Listing agreements outline your rights in the marketplace. Sellers have no reason to surrender those rights unless there is some obvious benefit in exchange.

Although listing agreements tend to be nicely printed, the fact remains that they are offers subject to revision, amendment and expansion prior to acceptance. The following area should all be considered negotiable.

Type of agreement: Choose the form of agreement that meets your needs rather than a form that is "standard" or "customary."

Rate of commission: The cost of brokerage services is a matter of negotiation between sellers and brokers.

Price: Brokers will seek to list a home at its market value. In the context of a typical listing contract this may obligate sellers to pay a commission when factors other than price, such as points, repairs, and deposits, are not specifically outlined in the agreement.

Sellers in this situation may wish to list a house price higher than the reasonable market value and then permit the broker to negotiate with buyers at the market price. In effect, this will give the seller a veto right over some prospective sales.

Deposits: Sellers should seek the highest feasible deposit consistent with the market. Remember that a broker is likely to receive half of any deposit that is forfeited under the terms of a typical industry sales contract.

Listing period: Many brokers try to get a listing agreement for 90 to 120 days. Sellers are best advised to get a short listing agreement for 30, 45 or 60 days. If a broker is doing a good job the listing contract can be renewed.

Points: Some listing contracts show the number of points a seller would be willing to pay to complete a sale.
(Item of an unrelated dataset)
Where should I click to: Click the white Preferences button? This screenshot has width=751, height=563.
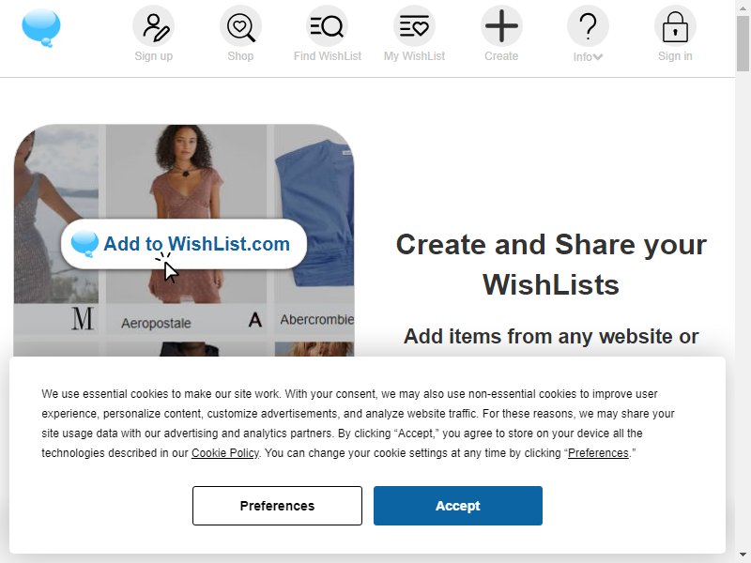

To do this properly sellers should contact lenders and know the market before signing a listing. Sellers should list points at or below the projected market rate for the term of the listing, You can always write in "zero" and use this factor as a bargaining chip.

Extension: Some listing forms contain language that permits the agreement to be extended after the termination date. Sellers are best advised to reject any extension clause.
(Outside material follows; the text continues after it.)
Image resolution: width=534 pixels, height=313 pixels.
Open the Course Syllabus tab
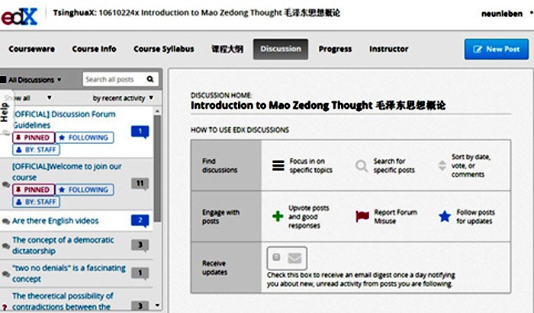[x=163, y=49]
Review: The listing should either be reviewed by an attorney prior to signing or completed subject to the review and approval of your lawyer.

Exclusion: If you know of specific individuals who have even the remotest interest in your property, have your attorney insert appropriate language excluding these particular individuals from the terms of the listing agreement.

Splits: The division of the commission, if required, should be shown - so much for the selling broker and so much for the lister.

Payment: The seller should have no liability to pay a brokerage fee except from the collected proceeds at settlement. This will effectively require the broker to sell the house rather than merely find a buyer who is "ready, willing and able" to purchase.

Sellers may discover that few brokers are thrilled by the prospect of an amended listing agreement. Brokers, after all, have no obligation to accept an amended offer. And certainly there is no shortage of sellers who will sign a standard industry form without revision or complaint.

Sellers should maintain a log of broker contracts showing the date, name of the broker, proposed listing terms offered by the broker, and any counter offers.